Census Bureau Dodges Challenge to Controversial Privacy Tool

FILE- In this file image from video provided by the U.S. Census Bureau, a sign language interpreter, lower left, signs for acting director of the U.S. Census Bureau Ron Jarmin, who is speaking off camera, as a graphic showing the U.S. population as of April 1, 2020, is displayed during a virtual news conference. When U.S. Census Bureau workers couldn't find out any information about some households after repeatedly mailing them questionnaire reminders and sending census takers to knock on their doors, the statisticians turned to an obscure, last-resort statistical technique known as “imputation.” Less than 1% of households were counted using the technique during the 2020 census. But some conservative political groups are questioning it, potentially laying a foundation for legal challenges to the data that will ultimately be used for drawing congressional and legislative districts.  (U.S. Census Bureau via AP)

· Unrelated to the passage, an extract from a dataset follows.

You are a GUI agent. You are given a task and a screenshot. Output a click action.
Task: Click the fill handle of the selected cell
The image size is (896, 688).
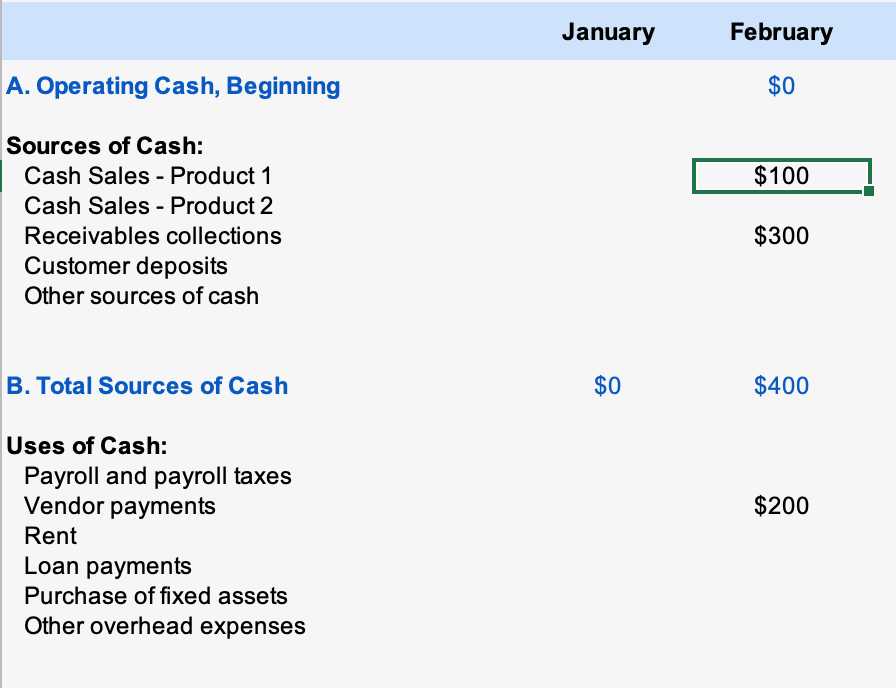click(x=867, y=191)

The U.S. Census Bureau has dodged a challenge for now to its use of a controversial statistical method aimed at keeping people’s data private in the numbers used for redrawing congressional and legislative districts after federal judges refused to stop the technique’s implementation. A panel of three federal judges in Alabama on Tuesday rejected the state of Alabama’s request for a preliminary injunction to halt the Census Bureau from using the method, differential privacy. The decision in federal court in Opelika, Alabama, allows the Census Bureau, for now, to proceed toward its goal of releasing the redistricting data in mid-August.